Son image reste entachée par sa gestion calamiteuse du naufrage de l'Erika au large des côtes bretonnes et de la marée noire qui s'ensuivit en décembre 1999, mais aussi de l'explosion de l'usine chimique AZF le 21 septembre 2001 à Toulouse.

Polytechnicien et ingénieur des Mines, ce chef d'entreprise parfois brutal, qui dissimulait une volonté de fer derrière une mine affable et un sourire mesuré, était plus à l'aise face aux analystes qu'aux journalistes.

"En réunissant Total, Fina et Elf, il est l'homme qui a bâti et fait de notre entreprise un groupe de taille mondiale dans le Top 5 des majors", lui a rendu hommage sur X l'actuel patron de TotalEnergies, Patrick Pouyanné.

"Nous ne serions pas ce que nous sommes sans sa vision et son esprit stratège", a-t-il ajouté, avant de conclure: "Merci cher président, merci Thierry."

Né le 18 décembre 1945 à Paris, Thierry Desmarest était fils d'un magistrat de la Cour des comptes. Il a débuté sa carrière en 1971 à la direction des mines de Nouvelle-Calédonie, avant de rejoindre en 1975 les cabinets de Michel d'Ornano puis René Monory aux ministères de l'Industrie et de l'Économie.

Il entre en 1981 chez Total comme directeur délégué de Total Algérie, puis gravit les échelons du très puissant et rentable pôle exploration-production: directeur Amérique latine et Afrique de l'Ouest en 1983, directeur Amériques, France, Extrême-Orient en 1988, puis directeur général en 1989.

Thierry Desmarest devient alors le bras droit du PDG de l'époque Serge Tchuruk, qui le surnomme "Monsieur sans-faute". Lorsque ce dernier quitte Total pour Alcatel-Alsthom en 1995, Thierry Desmarest prend la tête du groupe pétrolier. En quelques années, il va faire de la compagnie un des plus grands groupes mondiaux, aux côtés d'Exxon, BP ou Shell, et l'une des plus grosses capitalisations du CAC40.

Depuis 2010, il était président d'honneur de Total, devenu TotalEnergies en 2021, après avoir cédé la présidence à Christophe de Margerie qui avait déjà hérité de la direction générale en 2007. Selon Le Monde, il souffrait de la maladie d'Alzheimer depuis une dizaine d'années.

Thierry Desmarest avait brièvement assuré l'intérim après la mort de Christophe de Margerie en 2014 dans un accident d'avion en Russie. C'est Patrick Pouyanné, actuel PDG de TotalEnergies, qui avait pris sa suite.

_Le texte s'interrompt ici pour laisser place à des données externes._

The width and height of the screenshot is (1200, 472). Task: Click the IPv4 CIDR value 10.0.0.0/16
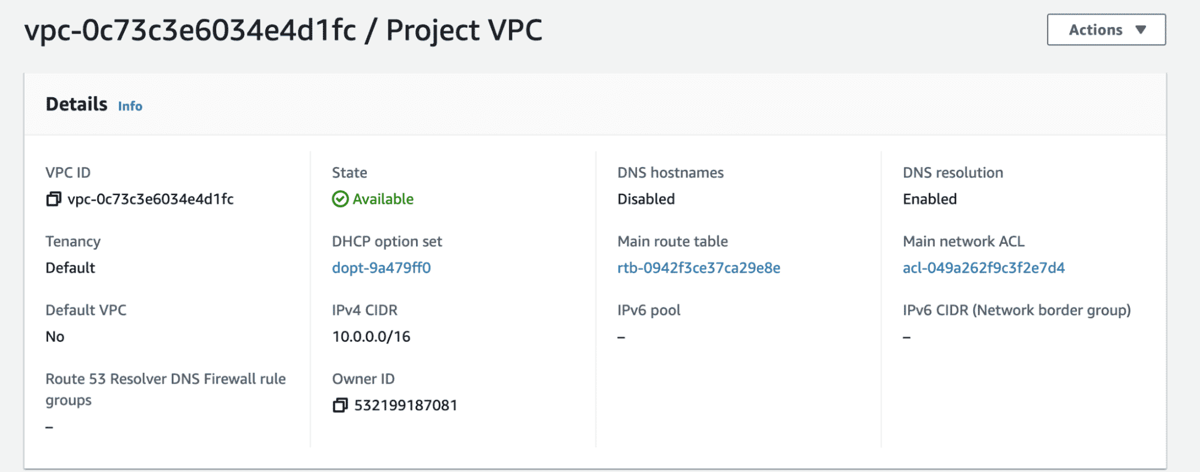point(371,336)
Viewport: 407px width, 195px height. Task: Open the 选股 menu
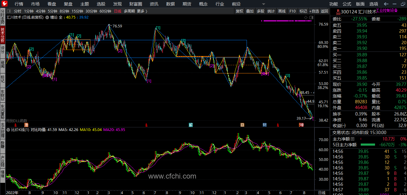coord(101,4)
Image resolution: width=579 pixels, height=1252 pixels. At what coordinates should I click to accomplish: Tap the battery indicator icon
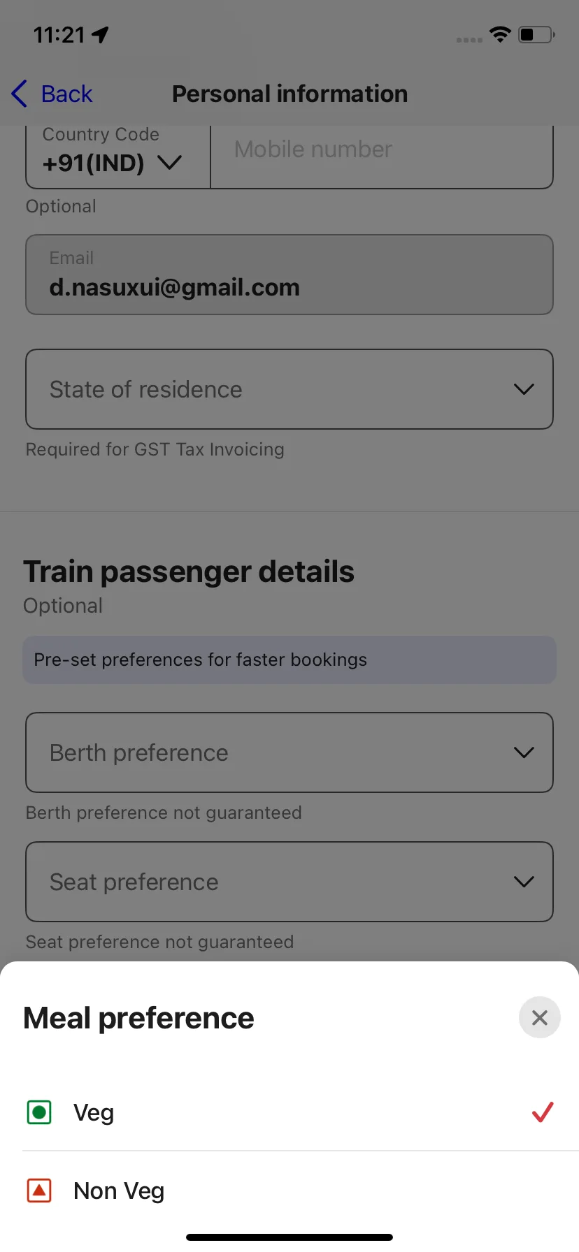tap(536, 34)
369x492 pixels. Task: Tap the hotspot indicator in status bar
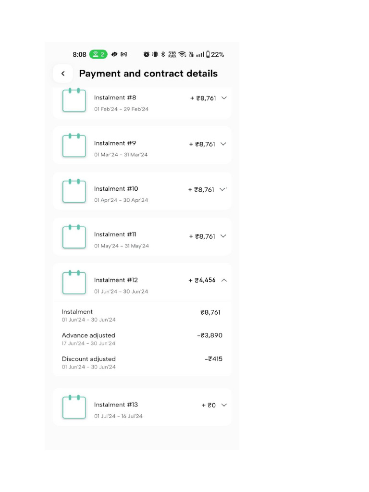98,54
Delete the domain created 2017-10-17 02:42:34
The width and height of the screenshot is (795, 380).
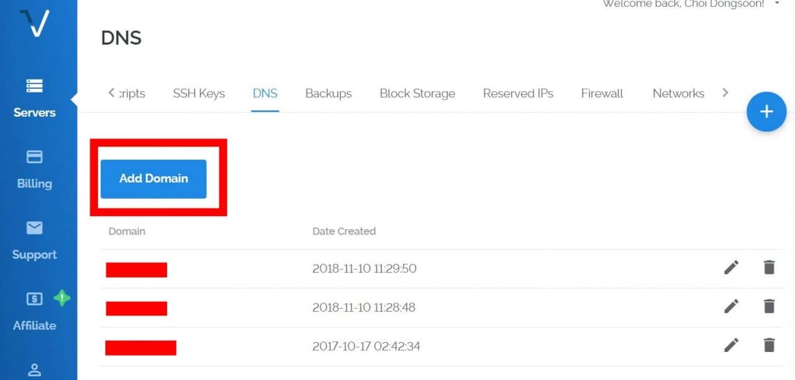pyautogui.click(x=769, y=345)
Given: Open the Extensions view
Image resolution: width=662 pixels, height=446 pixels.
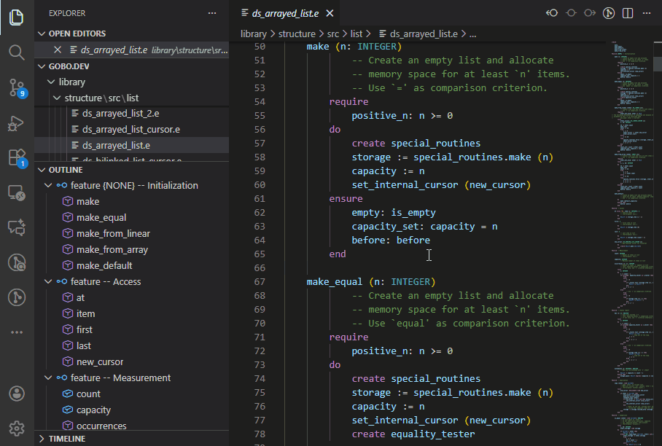Looking at the screenshot, I should pyautogui.click(x=17, y=157).
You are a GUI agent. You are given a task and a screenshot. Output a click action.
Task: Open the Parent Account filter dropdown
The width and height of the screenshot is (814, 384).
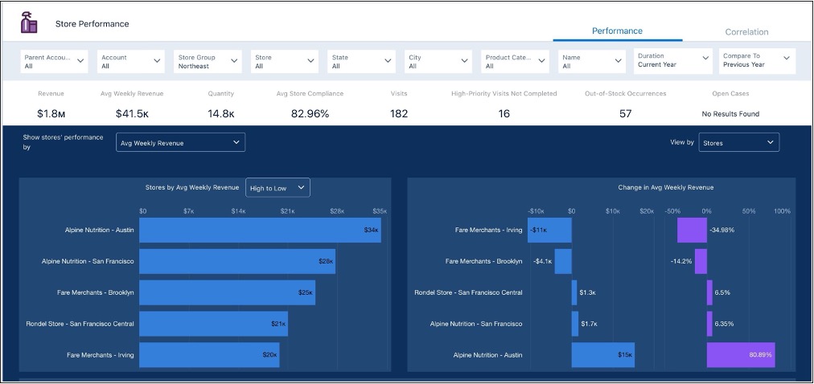pyautogui.click(x=55, y=62)
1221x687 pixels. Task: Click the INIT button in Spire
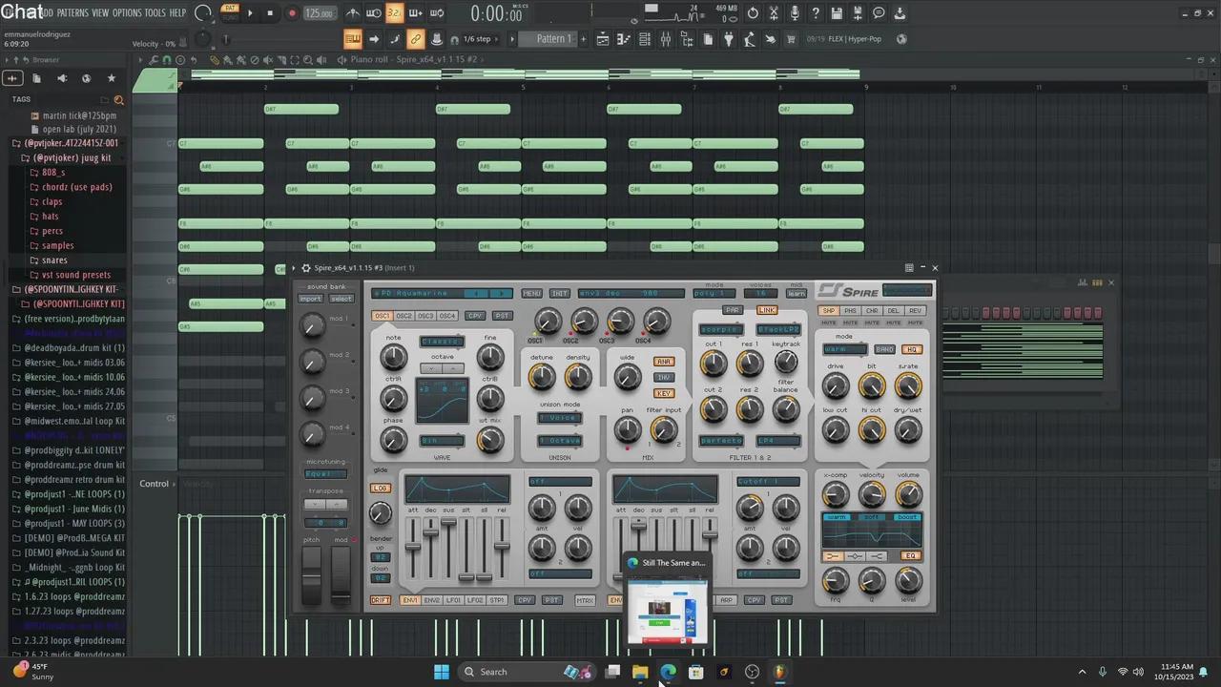560,294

- Contre vents et marées -

Désigné Stratège de l'année par La Tribune en 1998, puis Manager de l'année par le Nouvel Economiste en 1999, Thierry Desmarest réussit alors deux coups: la fusion - amicale - avec le groupe belge Petrofina en 1999, puis l'OPA - hostile - sur Elf Aquitaine, alors numéro un français du secteur, au terme d'un duel boursier de neuf semaines.

Malgré ces succès retentissants, sa présidence a été ternie par une gestion de crise désastreuse lors du naufrage de l'Erika en 1999. Il avait alors été perçu comme réagissant en froid technocrate face à l'émotion liée à la pollution des côtes bretonnes et vendéennes, minimisant la responsabilité de TotalFina et ne daignant pas se rendre sur place. Il avait reconnu ensuite avoir "sous-estimé au départ" l'ampleur de la marée noire.

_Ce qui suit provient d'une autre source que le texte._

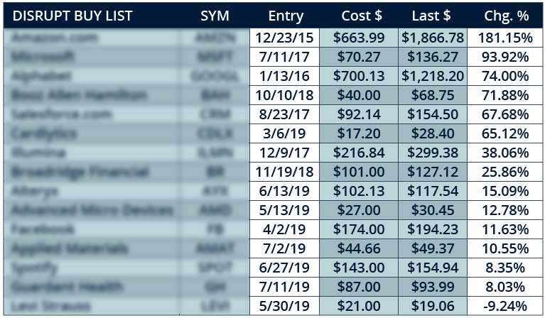Screen dimensions: 545x318
Task: Click the 181.15% change cell
Action: [x=505, y=38]
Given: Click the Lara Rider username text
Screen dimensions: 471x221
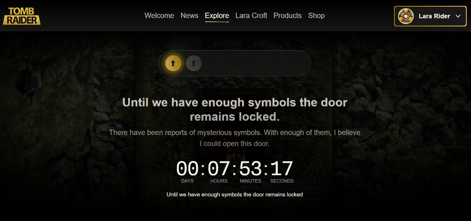Looking at the screenshot, I should click(434, 16).
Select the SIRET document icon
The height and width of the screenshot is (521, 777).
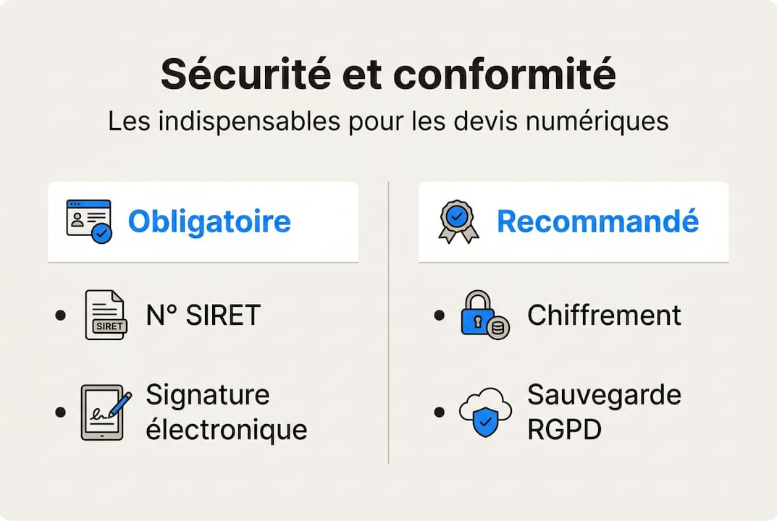tap(105, 315)
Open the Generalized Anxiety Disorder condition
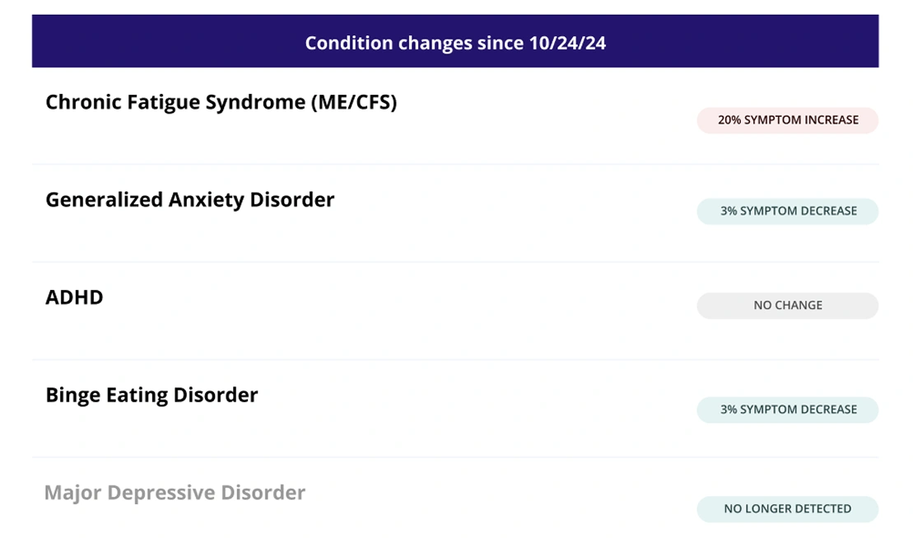The height and width of the screenshot is (538, 913). [190, 200]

Deux ans plus tard, il s'était rendu à Toulouse le jour même de l'explosion dans l'usine chimique AZF, propriété d'une filiale de Total. Il avait mis en place cellule de crise et numéros verts, alors que l'accident a fait une trentaine de morts et des milliers de blessés.

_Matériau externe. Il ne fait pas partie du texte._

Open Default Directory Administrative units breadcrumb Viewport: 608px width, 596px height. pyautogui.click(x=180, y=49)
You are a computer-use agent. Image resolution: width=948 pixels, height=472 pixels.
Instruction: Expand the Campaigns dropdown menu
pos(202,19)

En septembre 2012, la Cour de cassation avait dans l'affaire Erika confirmé la condamnation de Total, qui avait déjà versé 171 millions d'euros aux parties civiles "à titre définitif" après le jugement de première instance en 2008.

Dans le procès AZF, la cour d'appel a rejeté en 2017 la demande des parties civiles qui voulaient voir juger Total en même temps que sa filiale. Le groupe pétrolier avait déboursé 2,5 milliards d'euros au titre de sa responsabilité civile.

La bataille judiciaire a duré 18 ans, aboutissant en 2019 à la condamnation définitive de l'ancien directeur de l'usine AZF et de la société exploitante, après le rejet de leurs pourvois en cassation.

Thierry Desmarest a par ailleurs été administrateur d'Air Liquide, Bombardier, Sanofi et Renault, se retirant pour le dernier en 2018 en invoquant des questions d'âge.

Amateur d'opéra et de ski, il était père de trois enfants.